Health systems remain in the cloud
I find it ironic how legalization for recreational cannabis sparked health system policy writers to action. I am not surprised as it is important to align organizational behaviour with changing laws. My issue is with 20 years of regulated medicinal cannabis experience, most health systems remain poorly prepared. I am thinking the recreational cannabis legislation will only perpetuate their pigeon holing of those who consume cannabis as Cheech & Chong-like characters. I say this because I am of an age. Back in the day, I listened to their albums, watched their movies and my contemporaries are now the ones who write, edit and control current health system policies. I want to believe we have come to an end of an era, where we stop stereotyping “those marijuana users” as stoners, but I fear it is not so.
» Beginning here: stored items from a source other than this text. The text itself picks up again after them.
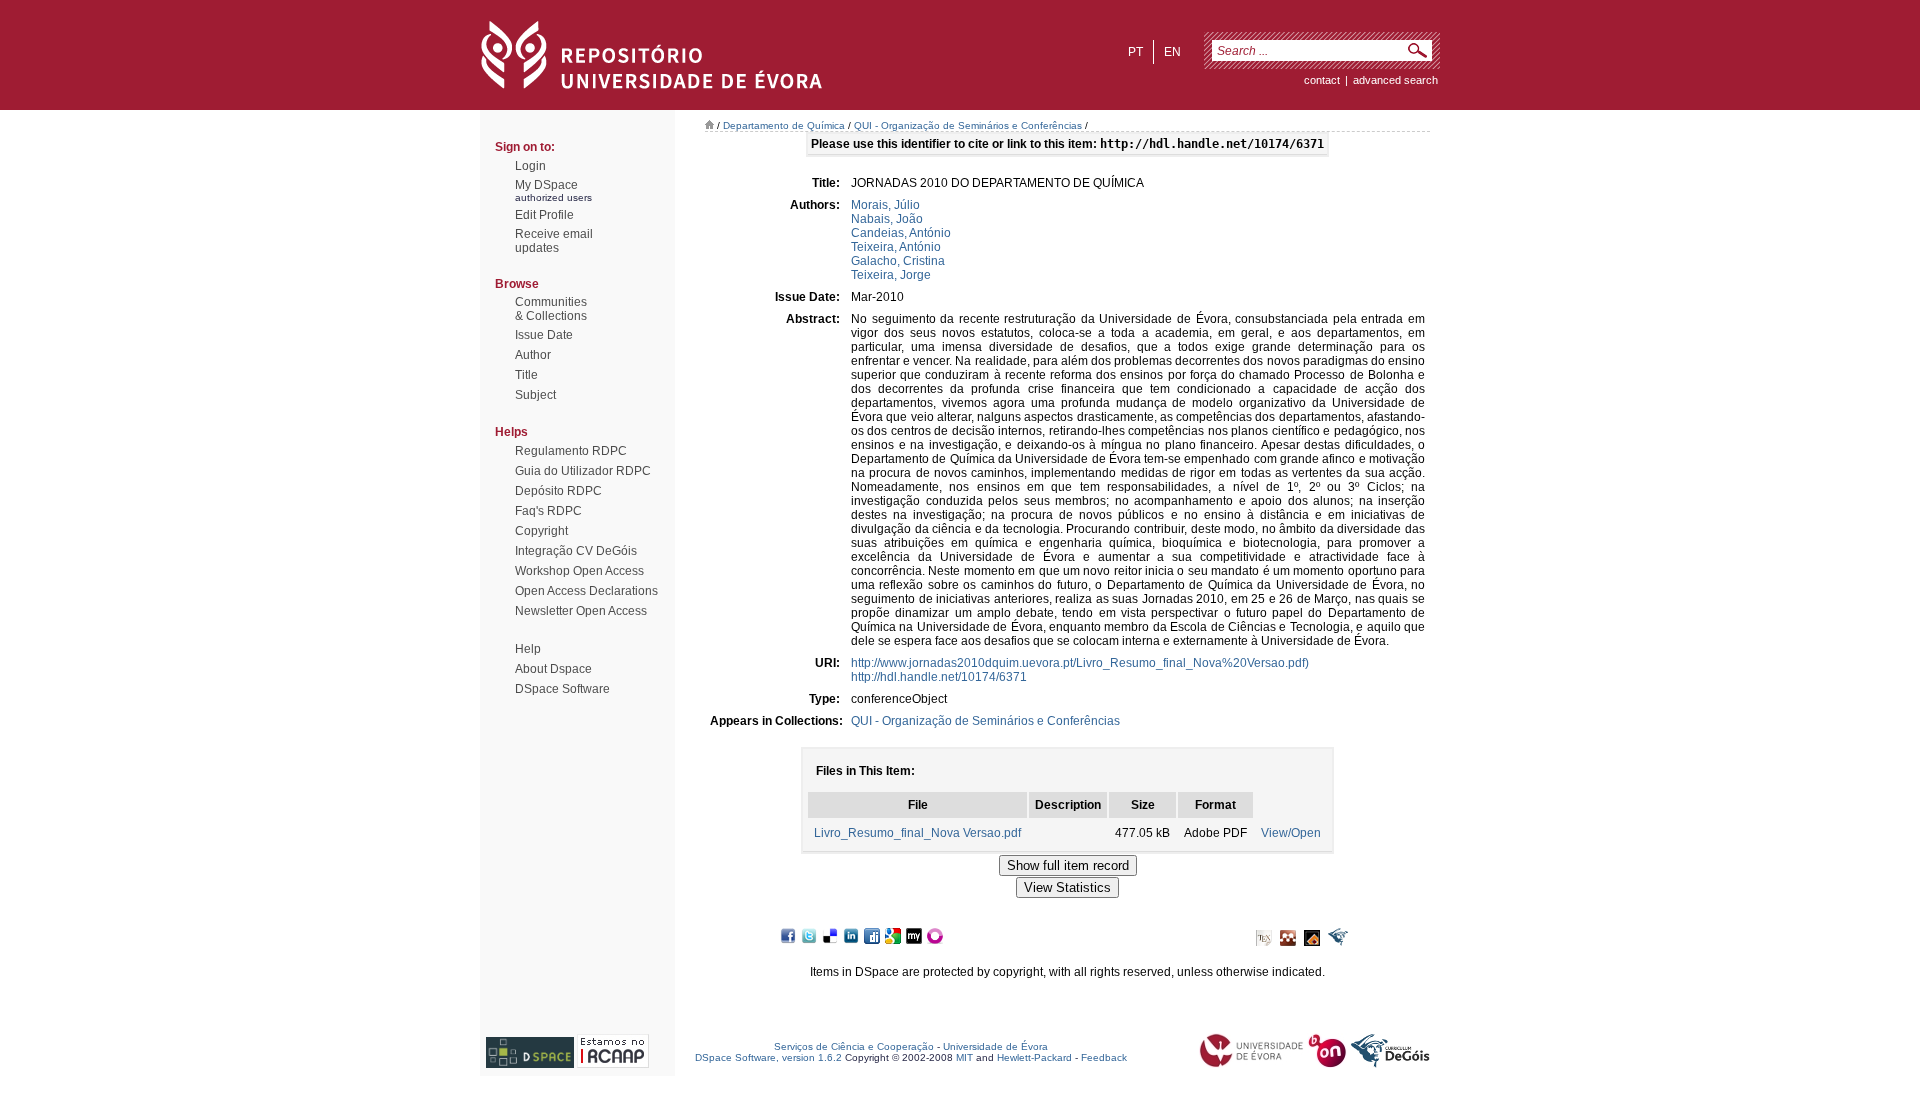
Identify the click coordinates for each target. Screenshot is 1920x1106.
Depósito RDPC (558, 491)
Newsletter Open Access (581, 611)
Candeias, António (901, 233)
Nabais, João (887, 219)
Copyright (541, 531)
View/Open (1291, 833)
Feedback (1104, 1057)
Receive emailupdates (554, 241)
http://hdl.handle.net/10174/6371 (939, 677)
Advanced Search (1395, 80)
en (1172, 52)
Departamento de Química (784, 125)
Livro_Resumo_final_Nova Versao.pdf (917, 833)
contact (1322, 80)
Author (533, 355)
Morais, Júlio (885, 205)
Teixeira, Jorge (891, 275)
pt (1135, 52)
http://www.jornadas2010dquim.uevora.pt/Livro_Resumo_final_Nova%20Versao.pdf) (1080, 663)
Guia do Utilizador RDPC (583, 471)
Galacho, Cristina (898, 261)
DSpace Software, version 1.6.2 (768, 1057)
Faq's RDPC (548, 511)
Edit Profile (544, 215)
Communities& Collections (551, 309)
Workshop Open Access (579, 571)
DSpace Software (562, 689)
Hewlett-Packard (1034, 1057)
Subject (535, 395)
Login (530, 166)
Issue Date (544, 335)
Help (528, 649)
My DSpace (546, 185)
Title (526, 375)
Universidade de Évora (995, 1046)
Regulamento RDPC (571, 451)
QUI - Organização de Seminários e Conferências (968, 125)
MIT (964, 1057)
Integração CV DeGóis (576, 551)
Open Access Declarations (586, 591)
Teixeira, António (896, 247)
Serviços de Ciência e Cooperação (854, 1046)
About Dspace (553, 669)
To this day, there remains a lack of knowledge of cannabis science within health systems which is odd, when statistics suggest some of those individual health workers probably consumed illegal cannabis back in the day. I understand why a dense cloud continues to hang over cannabis. Generations were told of the horrors of marijuana, while my generation started using it for our amusement. Then Canadians’ relationship with cannabis changed; it took the courts to tell health systems cannabis actually improves lives. While a small group of patients were teaching an even smaller group of doctors how they self-medicated, the greater health system simply ignored cannabis, refusing to recognize it as something other than a self-indulgent substance. The lack of policies and treatment protocols recognizing cannabis as something good, demonstrates the importance given by those who controlled health systems after the courts’ decision.
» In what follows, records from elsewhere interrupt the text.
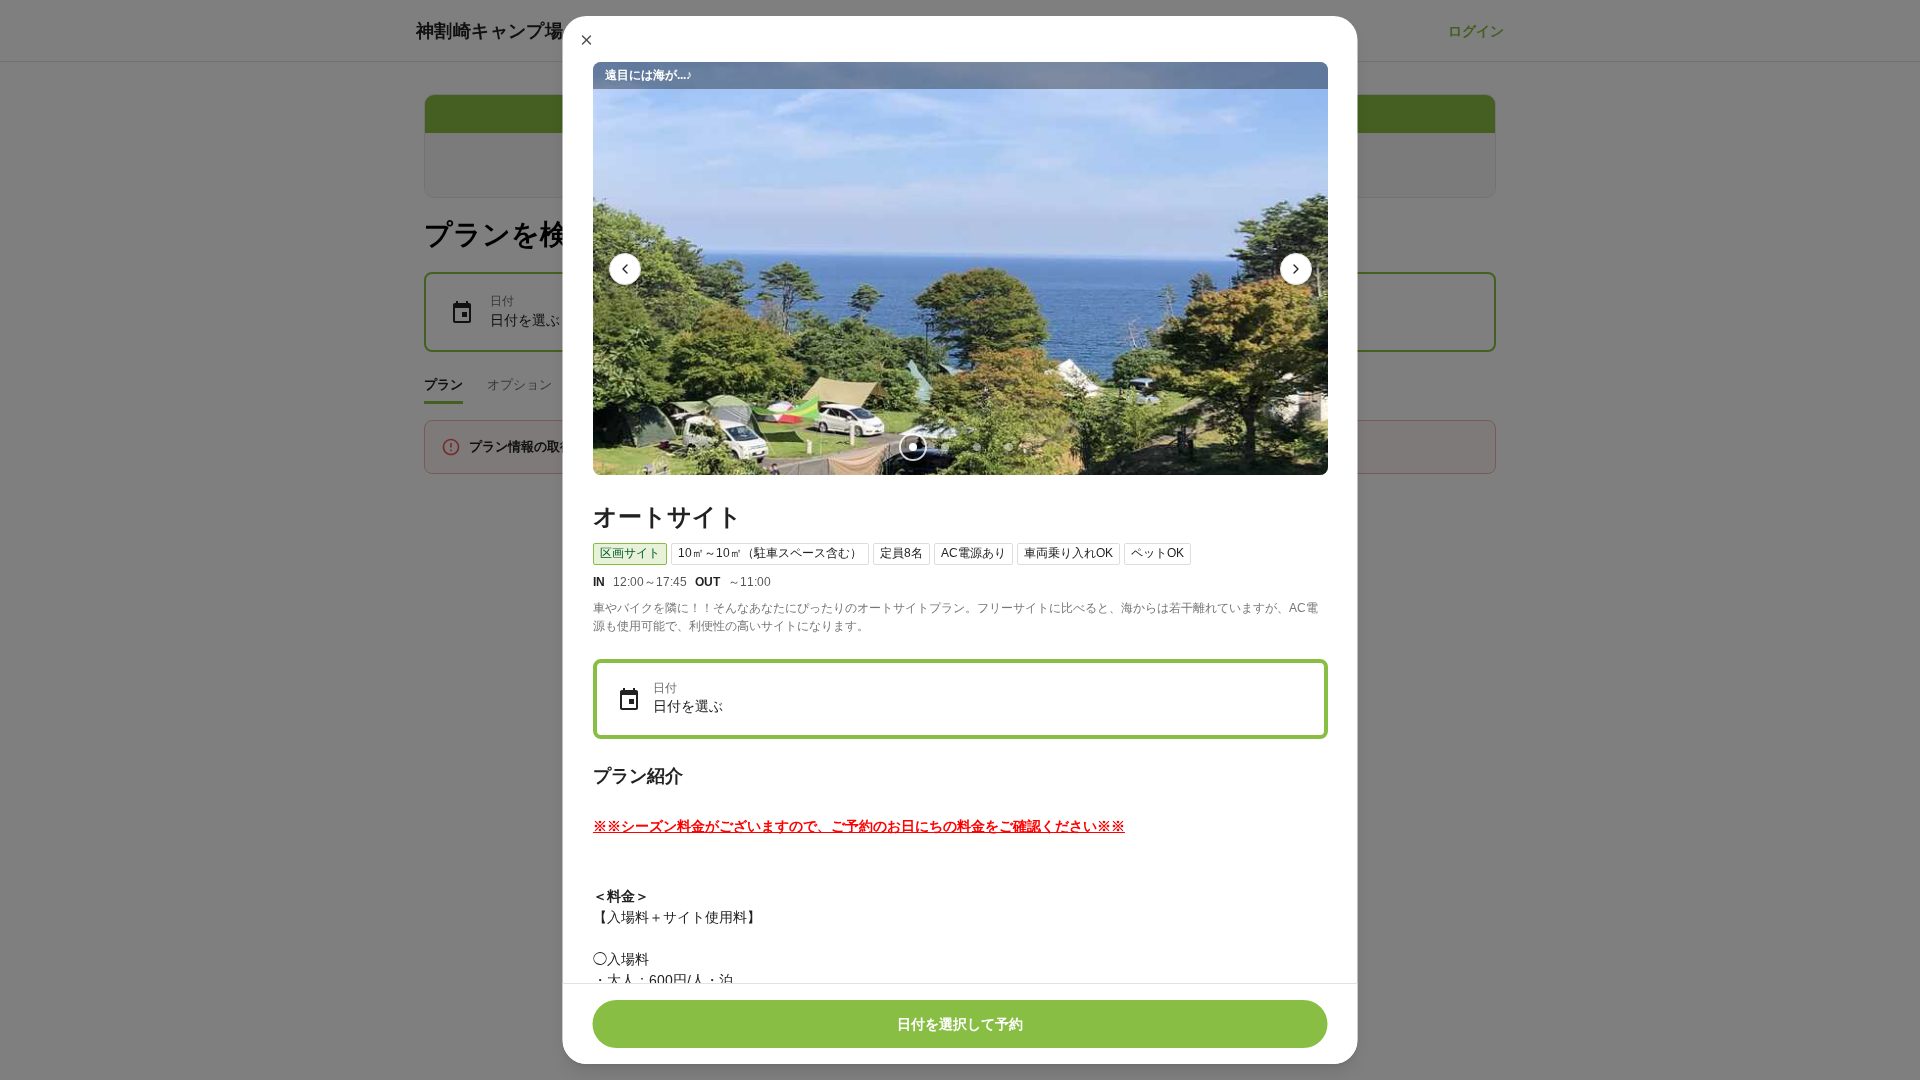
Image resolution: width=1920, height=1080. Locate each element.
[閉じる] (587, 40)
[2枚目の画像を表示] (944, 447)
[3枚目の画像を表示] (976, 447)
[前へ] (625, 269)
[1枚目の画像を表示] (912, 447)
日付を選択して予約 (960, 1024)
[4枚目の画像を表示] (1008, 447)
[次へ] (1296, 269)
When the Trudeau government legalized recreational cannabis, money suddenly became available. Policy makers took notice and started creating policies preparing for the sky to fall. We now have new educational programs, behavioural guidelines and workplace policies all focused on recreational use, while cannabis researchers suffer from a lack of dollars to study cannabis as medicine. Whereas, some health authorities have policies for medicinal cannabis, now more are regulating the consumption of recreational cannabis by employees. Some of the Colleges, those regulating health professions, are developing continuing education programs fixed on the oncoming addiction issues we are to expect from recreational cannabis legalization. Many health system regulators and practitioners alike are, suspicious and officially, by policy, not recognizing cannabis improves patients’ lives instead, much of the funding is spent to protect us from cannabis.
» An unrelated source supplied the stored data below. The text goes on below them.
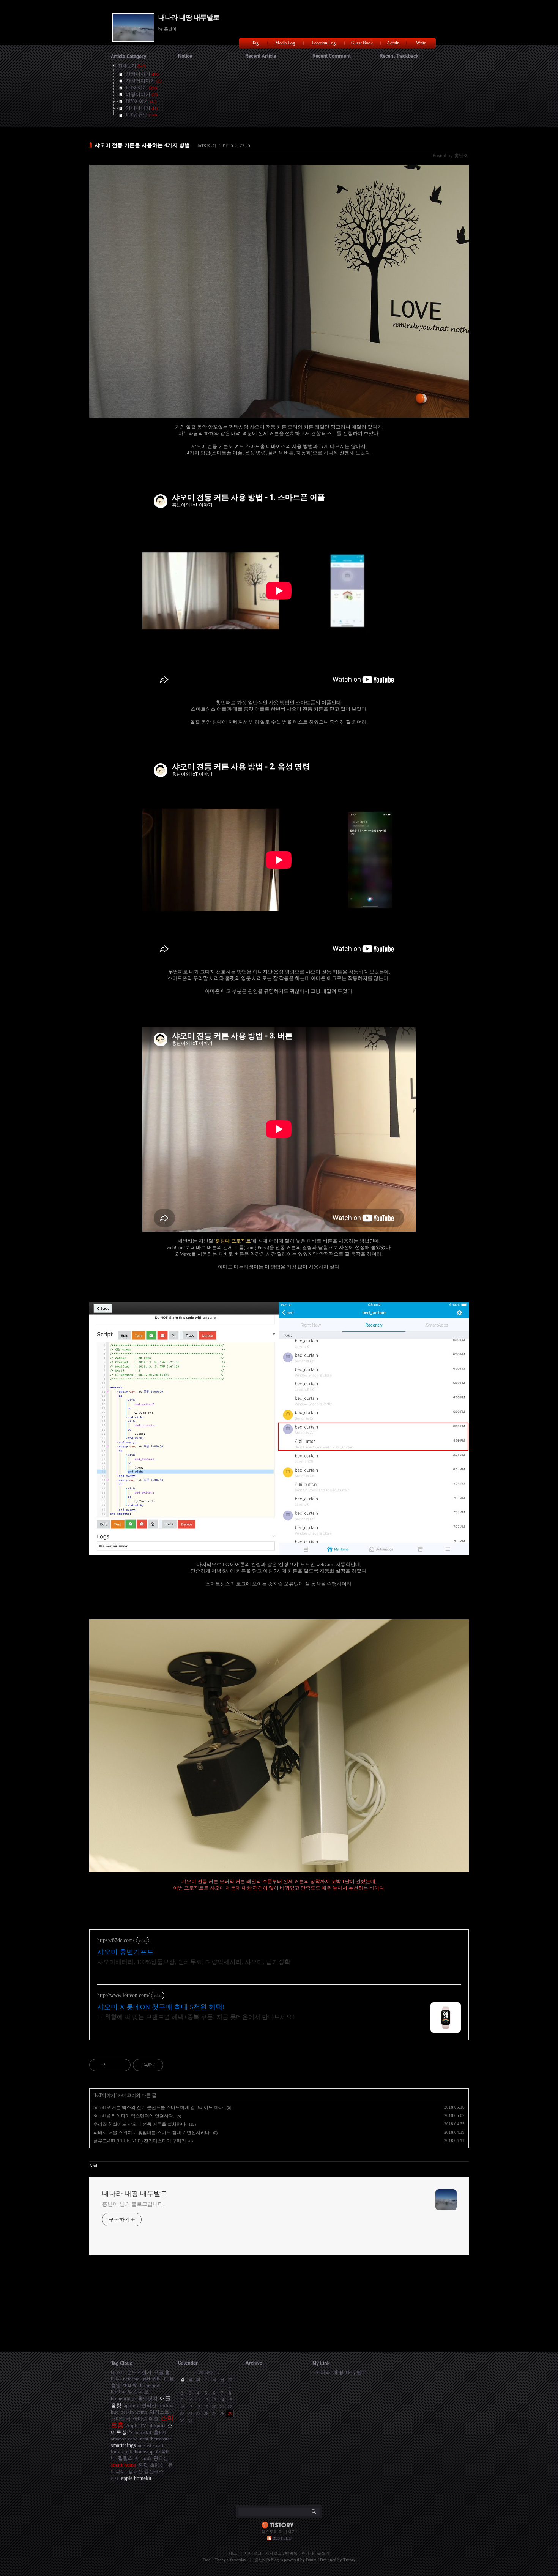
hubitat (118, 2392)
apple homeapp (138, 2452)
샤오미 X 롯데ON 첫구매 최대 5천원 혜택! (161, 2007)
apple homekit (136, 2478)
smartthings (123, 2445)
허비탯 (130, 2385)
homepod (149, 2385)
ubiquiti (156, 2425)
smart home (123, 2465)
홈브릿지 (148, 2398)
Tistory (349, 2559)
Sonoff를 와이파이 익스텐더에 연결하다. (133, 2116)
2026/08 (206, 2372)
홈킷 (143, 2465)
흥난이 (261, 2559)
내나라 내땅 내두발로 (188, 17)
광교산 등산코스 (146, 2471)
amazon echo (124, 2439)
Yes, there are still “stoners” out there and it is important to recognize how we stereotype them when they wear their freak flag so freely. It is also hard to ignore the Pig-Pen-like cloud of cannabis following them into a clinic room. Over the years, I have met zealots who look up with a vacant, red squint, leisurely respond to simple questions and defend cannabis as a saviour. Cannabis as a saviour? What do I do with that? Many practitioners view these people as stoners when there is an argument suggesting all users, including recreational users, consume cannabis as medicine. It is okay for the system to be skeptical, but if the person believes cannabis is helping for what ever reason, who am I to disagree? As society is changing its perceptions of cannabis, policies within many health systems still do not view it as medicine.
I recognize cannabis presents a relationship conundrum. This problem creates confusion, because “patients are completely in control” with deciding the dose and route of consumption. Many within health professions are puzzled by the intimacy people have with the plant when they grow cannabis as medicine. When cannabis was thrust upon the health system, health professionals were simply not prepared. Many practitioners see cannabis as nonsense, because there are not enough clinical studies to treat it otherwise. This is not defendable as many of these same practitioners use other therapies off-label. This means today’s practitioners are making clinical decisions without having the appropriate studies to support those choices, so why is cannabis seen differently?
Let us consider, before prohibition, cannabis was medicine with hundreds of clinical studies completed. It became part of the Pharmacopeia in the 1880’s, and cannabis was used for all sorts of illnesses until alternative medicines became available. Our modern knowledge started with the isolation of CBD in 1940 and by 1995, we learned our bodies create its own Endocannabinoids and very few medical professionals apply this information to their practice. To be fair, it was not part of their original education. Yet to this day, very few post-secondary colleges and universities are teaching the Endocannabinoid System and I suspect most still do not teach the pharmacology of cannabis. Here we have cannabis part of the health system for decades, with new science being published in respected journals and schools are still not properly preparing future health workers to fully understand cannabis as something good.
I want to believe the stigma of cannabis use has gone up in smoke, but I know clinical judgement is still influenced by bias. Actually, the real irony occurred when the courts, a system which criminalized cannabis, created the backdrop for it to be acceptable as medicine. It is good to see health policy regulators more aware of cannabis. It remains unacceptable to see how health systems are still so influenced by satirical comics. It is time for schools to update their curriculums. Our future health system regulators must start applying the science of cannabis to new policies; they need a deeper understanding. Maybe once we clear the smoke of ignorance, health authorities can start operating on policies supporting cannabis as something good. Maybe, I am an optimist.